[infinispan-dev] Design change in Infinispan Query

Wed Apr 11 06:25:21 EDT 2012

On 10 Apr 2012, at 18:10, Sanne Grinovero wrote:

> Hello all,
> currently Infinispan Query is an interceptor registering on the
> specific Cache instance which has indexing enabled; one such
> interceptor is doing all what it needs to do in the sole scope of the
> cache it was registered in.
> 
> If you enable indexing - for example - on 3 different caches, there
> will be 3 different Hibernate Search engines started in background,
> and they are all unaware of each other.
> 
> After some design discussions with Ales for CapeDwarf, but also
> calling attention on something that bothered me since some time, I'd
> evaluate the option to have a single Hibernate Search Engine
> registered in the CacheManager, and have it shared across indexed
> caches.
> 
> Current design limitations:
> 
>  A- If they are all configured to use the same base directory to
> store indexes, and happen to have same-named indexes, they'll share
> the index without being aware of each other.

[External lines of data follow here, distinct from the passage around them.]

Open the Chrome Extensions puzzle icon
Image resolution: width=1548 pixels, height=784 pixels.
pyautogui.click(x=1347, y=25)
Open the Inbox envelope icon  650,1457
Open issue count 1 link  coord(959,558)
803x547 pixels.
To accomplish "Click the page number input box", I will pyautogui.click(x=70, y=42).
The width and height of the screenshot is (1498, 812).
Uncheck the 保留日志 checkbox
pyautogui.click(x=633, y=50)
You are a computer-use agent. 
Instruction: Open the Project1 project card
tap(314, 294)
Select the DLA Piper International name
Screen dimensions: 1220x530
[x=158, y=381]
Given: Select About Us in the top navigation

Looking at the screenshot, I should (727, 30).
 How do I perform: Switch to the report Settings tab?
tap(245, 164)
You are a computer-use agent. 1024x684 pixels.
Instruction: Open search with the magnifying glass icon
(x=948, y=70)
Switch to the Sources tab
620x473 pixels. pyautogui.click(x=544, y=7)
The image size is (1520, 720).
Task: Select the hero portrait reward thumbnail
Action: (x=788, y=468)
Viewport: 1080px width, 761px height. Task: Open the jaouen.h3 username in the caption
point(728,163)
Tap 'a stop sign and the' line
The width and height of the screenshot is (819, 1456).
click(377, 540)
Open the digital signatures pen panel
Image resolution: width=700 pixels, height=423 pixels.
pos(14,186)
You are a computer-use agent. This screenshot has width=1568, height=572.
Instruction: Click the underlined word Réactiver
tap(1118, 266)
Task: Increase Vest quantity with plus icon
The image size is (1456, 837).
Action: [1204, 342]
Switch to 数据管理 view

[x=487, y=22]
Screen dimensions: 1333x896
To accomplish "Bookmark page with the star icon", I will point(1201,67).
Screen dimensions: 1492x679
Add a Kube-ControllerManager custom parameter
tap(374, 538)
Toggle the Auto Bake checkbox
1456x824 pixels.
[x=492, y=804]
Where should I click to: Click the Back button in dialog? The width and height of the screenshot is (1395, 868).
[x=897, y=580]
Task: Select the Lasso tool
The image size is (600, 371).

This is going to break
> unless the user configures some tricky parameters, and even so
> performance won't be great: instances will lock each other out, or at
> best write in alternate turns.
>  B- The search engine isn't particularly "heavy", still it would be
> nice to share some components and internal services.
>  C- Configuration details which need some care - like injecting a
> JGroups channel for clustering - needs to be done right isolating each
> instance (so large parts of configuration would be quite similar but
> not totally equal)
>  D- Incoming messages into a JGroups Receiver need to be routed not
> only among indexes, but also among Engine instances. This prevents
> Query to reuse code from Hibernate Search.
> 
> Problems with a unified Hibernate Search Engine:
> 
>   1#- Isolation of types / indexes. If the same indexed class is
> stored in different (indexed) caches, they'll share the same index. Is
> it a problem? I'm tempted to consider this a good thing, but wonder if
> it would surprise some users. Would you expect that?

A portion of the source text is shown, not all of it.